=== List of tasks ===
• A. Summarize the Tash-Kalar review in two sentences.
• B. Pick up the Tash-Kalar review right after its final sentence and keep writing.

=== Passage for review ===
Content starts
In The Magicians by Lev Grossman,the main character is sent to a magical boarding school where he is given a certain textbook. This textbook is filled with complicated hand gestures that must be performed precisely to produce their intended effect. The protagonist is made to practice these gestures over and over again, until they become ingrained in his memory and he can produce them all in a moment’s notice. In the process this textbook becomes the bane of his education, a tormentor that reminds him of how far he has to go as a magician. That’s a pretty accurate description of the process of learning Tash-Kalar, the new game from Vlaada Chvatil. The only difference is that the payoff is getting good at a board game, instead of, you know, actual magic.
Tash-Kalar is a dueling game where each player is a summoner trained in the ancient art of (wait for it) Tash-Kalar. Players alternate placing individual tokens on the board, trying to form patterns that match a hand of cards. When they make one of those patterns, it creates a specific kind of unit that gives a one-time effect on the board and then turns into a token like all the rest. Those one time effects might allow you to move tokens around or remove tokens belonging to your opponent. There are also different ranks of units that can be created. The lowest level is used to summon the next one up, and those are required to summon legendary units, which can wreak havoc on the board formations. You’ll score victory points based on either which of your opponent’s tokens you destroyed, or how well you matched up to a series of missions.
Content ends
=== Provided data ===
Content starts
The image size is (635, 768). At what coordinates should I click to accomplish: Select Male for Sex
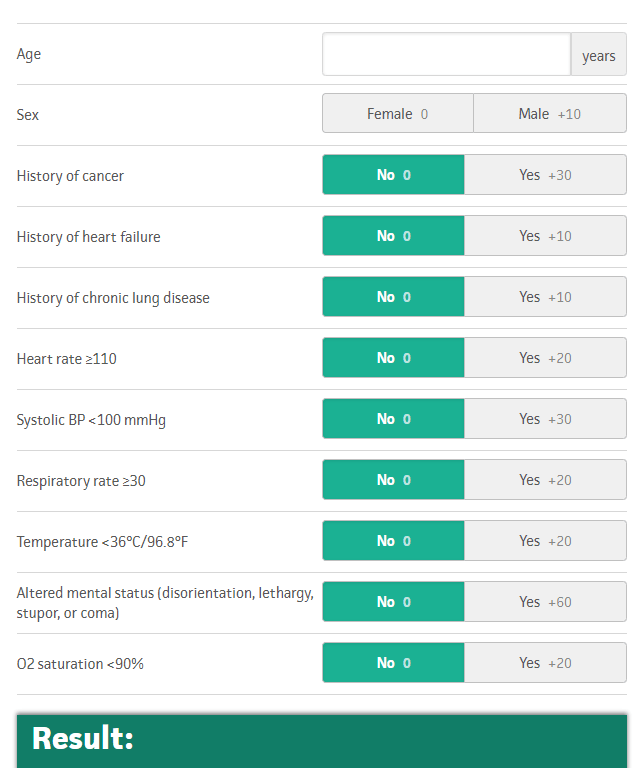tap(549, 114)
Content ends
=== Response list ===
• A. The review compares learning Tash-Kalar, the new game from Vlaada Chvatil, to how the main character of Lev Grossman's The Magicians must drill the precise hand gestures in a tormenting textbook, except that the payoff is skill at a board game instead of actual magic. In this dueling game, players take turns placing tokens to form patterns that match their cards, summoning units of rising rank that each give a one-time effect on the board, and they score victory points either for the opponent's tokens they destroy or for how well they match a series of missions.

• B.
I’ll tell you one thing, one of the biggest problems I’ve had with Tash-Kalar is the title. Not so much the word itself, but more the fact that it gives zero indication of what in the world the game actually is. I honestly feel a little silly saying it, and I’m the guy who’s okay with that card in Cosmic Encounter that makes everyone say “Yes sir.” It’s just two meaningless words mashed together to make a meaningless theme to the game. It might as well have been called “Bucka-Bucka” or “Foodly-Dumdum” for as much sense as it makes. But more than an opportunity for me to write silly words, it’s symptomatic of the thematic difficulties the game experiences. Unlike other Chvatil games, Tash-Kalar functions mostly as an abstract. It’s a game about putting tokens on the board and matching them to various patterns. That’s not really a problem, but the rules and the illustrations work very hard to sell the idea that you are learning some ancient magical art form. It’s like the game isn’t really comfortable in its own skin, and doesn’t trust the player to try to make these connections on their own. That’s probably because said connections aren’t very strong, but pointing them out only reinforces it.
Vlaada Chvatil has a reputation for putting together complicated designs that facilitate cool game experiences. I still think that Galaxy Trucker, Mage Knight, and Space Alert are brilliant games, and Through the Ages has its merits as well. Tash-Kalar has far fewer rules than any of those behemoths, but its simplicity masks a boggling game. It ends up having just about the same kind of learning curve, but doesn’t have a fun story or theme to fall back on to guide you through the early rough patches. When you begin to take on the full Tash-Kalar experience, it becomes obvious that it really needs some kind of hook to keep you coming back. The early going is harsh. Matching pieces on the board to patterns on your cards as well as patterns on the missions is complicated enough, but it’s even harder when your opponent is periodically removing your pieces with his own summons. It’s the sort of game where you simply cannot plan in between your turns, because the board changes so drastically every round. And it’s not exactly a simple decision to make when your turn arrives. It was enough to paralyze even me, and I am not one to ever labor over decisions in a game. There are variants to play with three or four players, but that sounds like a good way to court madness to me.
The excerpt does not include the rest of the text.